───── EXCERPT

An airplane crashes on an island in the middle of nowhere. The $n$, ($n \geq 1$) passengers all end up apart from everyone else. We call each passenger a group. The passengers start wandering around. As each group meets another group everyone from one group shakes hands with everyone from the other group, and then they form a new larger group. Eventually everyone meets and they form one large group of size $n$.
Assume the formula for the the handshakes is $an^2 + bn + c$.
So I know the base case is $n = 2$ cause one person can't have a handshake That would be $a^4 + 2b + c$.
For the inductive hypothesis, do I assume for $n \geq 2$?
To continue withe the direction Arthur mentioned, see that the total number of handshakes will be $$f(n) = \frac{n(n-1)}{2}$$
This is by a combinatorial argument rather than an induction proof. See that everyone ultimately will shake hands with everyone else. So there are $n$ choices for the first person involved with the handshake, and $n-1$ people for the other. Doing this, we over count by a factor of $2$ so we must divide by this factor to get the desired result.

──────────
───── DATA SUPPLIED

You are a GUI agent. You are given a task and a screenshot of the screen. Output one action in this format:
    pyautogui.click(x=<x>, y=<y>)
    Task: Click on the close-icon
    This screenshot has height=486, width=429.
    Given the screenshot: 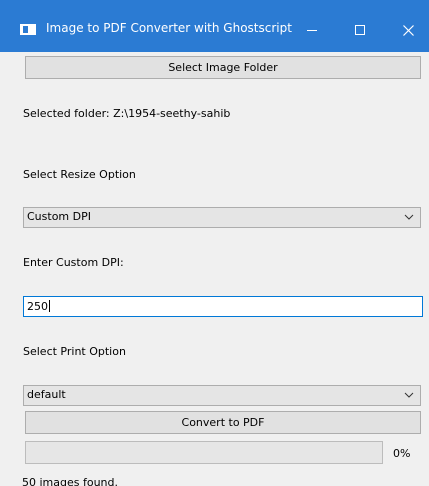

──────────

DIRECTIONS:
1/ Please copy the handshake discussion word for word, starting with "So I know the" and going on through "for $n \geq 2$?".
2/ What formula for the total number of handshakes does the handshake discussion give?
3/ Write the next part of the handshake discussion, picking up after its final sentence.

ANSWERS BY TASK:
1/
So I know the base case is $n = 2$ cause one person can't have a handshake That would be $a^4 + 2b + c$.
For the inductive hypothesis, do I assume for $n \geq 2$?

2/ f(n) = n(n-1)/2

3/
But if you would also like an induction argument for why this formula works, continue reading:
Plugging in $n=1$ into $f(n)$ does result in $0$ handshakes, as it should.
You can then assume it's true for $k\ge 1$ and the goal is to show that it is true for $k+1$.
The number of handshakes of $k+1$ people can be looked at as the number of handshakes that involve the $(k+1)$th person and the number of them that don't.
There will be $k$ other people this person needs to handshake with, and there are the other $f(k)$ handshakes that did not involve them so we have $$k + f(k) = k + \frac{k(k-1)}{2} = \frac{2k + k^2 - k}{2} = \frac{(k+1)(k)}{2} = f(k+1) $$
as desired.